ウンザリアダルト

夜じゃないと書けない言葉がありますね。

この21歳という年齢は、なんて苦しいんだろうと思うことがあります。「大人でいなくてはならない」では語弊があり、「子供でいてはいけない」という禁止で語られることが最もふさわしい表現であると思います。

私なんて容姿も振る舞いも子供っぽくて、同い年のしっかりした子たちにはいつも引け目を感じています。ちょうど過渡期というのでしょうね。子供であったはずなのに、もう成人を迎えてから1年経って、学生という身分ではありながらも、みんなしっかりしてきているのですよ。そりゃあ社会常識を身に染み込ませた大人から見ればとてもとても拙いものでしょうけれども、つい先日まで思春期の危うさに揺れる激動の日々を過ごしていたはずなのに、もうみんなすっかり社会性を意識して人と交わっているのです。

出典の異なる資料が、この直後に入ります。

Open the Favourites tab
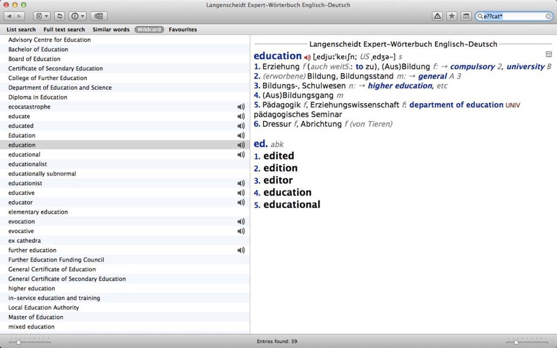 [182, 29]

このタイムスリップを味わったかのような同年代の成長模様は、やはり高等教育を早々にドロップアウトした私への罰なのでしょうか。本当に、浦島太郎の気分になることが大学に入ってからというもの頻繁にあるのです。

実にお恥ずかしい話ですが、高校を中退してからの私の生活は本当に退廃的なものでした。濃い化粧をし、男と遊び、夜の街を歩き、夜の店で働き、そうやって生きていたのです。その頃は、そうやって生きたかったのです。しかし親の心配する顔は拭えませんでした。だから大検をとり大学受験をしたのです。

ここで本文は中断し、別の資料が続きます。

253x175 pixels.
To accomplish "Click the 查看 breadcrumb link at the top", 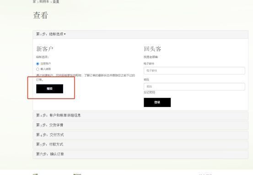I will (56, 2).
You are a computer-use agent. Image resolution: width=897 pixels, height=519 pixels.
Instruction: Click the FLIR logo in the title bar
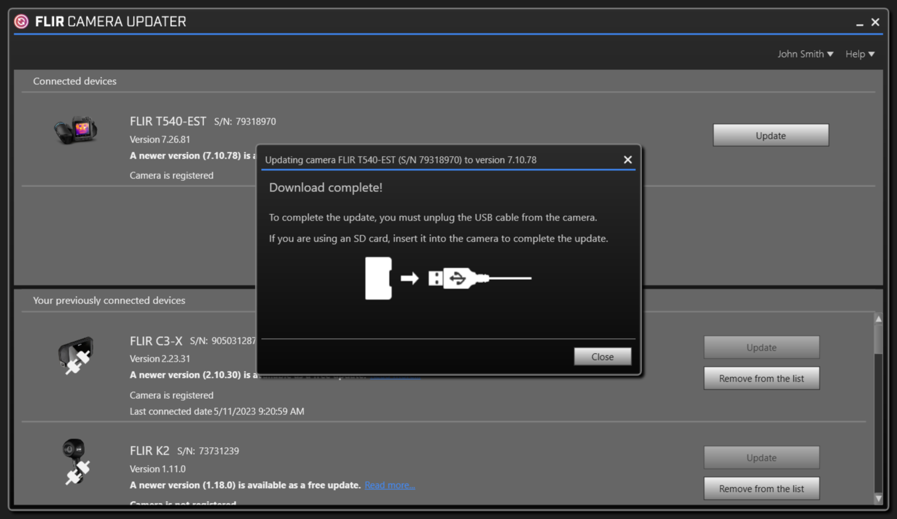[x=23, y=21]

私は、どんな道であろうとも、たとえば間違った道であろうとも、その人の本質がまっすぐにその道に進ませるのならばそれでいいと思っています。でも私はドロップアウト後の世界にずっとはいられない性格だったのです。

ですから、このみんなが子供から大人らしい振る舞いへと成長していくときを、みているだけじゃだめなのだと思ったのです。私は普通の社会への切符を得るために大学へ来たのだから。こんな欠陥品の私が社会に入ることを許可してもらうために来たのだから。

だから、私ももう、子供でいてはなりません。

大人になろうと試みなければなりません。

 

自分の少女時代へラブレターを送りたいくらい、少し長かった思春期の日々が好きでした。くだらない恋に身を焦がし、体を傷つけて血と涙を垂れ流し、とにかく無計画に無駄に日々を過ごし、散文的な詩を書いて溢れ出る感情をなぞり、音楽の一粒一粒に心ふるわせ、猥雑な繁華街を駆け抜けてラヴホテルで虚しいという言葉の意味を追いかけてみたり、時には土手から夕日に光る川を見つめて、あまりに優しすぎる風に涙の雫を預けたりしました。全てはやりたくてやったことでした。もうあんな感性で日々を生きれることはないし、どちらにせよもうとても許されないと思うと本当に切ないです。コントラストの強い日常。青春時代。汚れた思春期。とっても好きだった。あのとき聞いていた音楽も全て、とても忘れられそうにありません。どうして大人にならなくてはいけないの?そうじゃないとお母さんが悲しむからよ。心の中の私がそう即答するうちは、とても大人にはなれそうもないんです。

 

でも、私はもう、子供でいてはなりません。

大人になろうと試みなければなりません。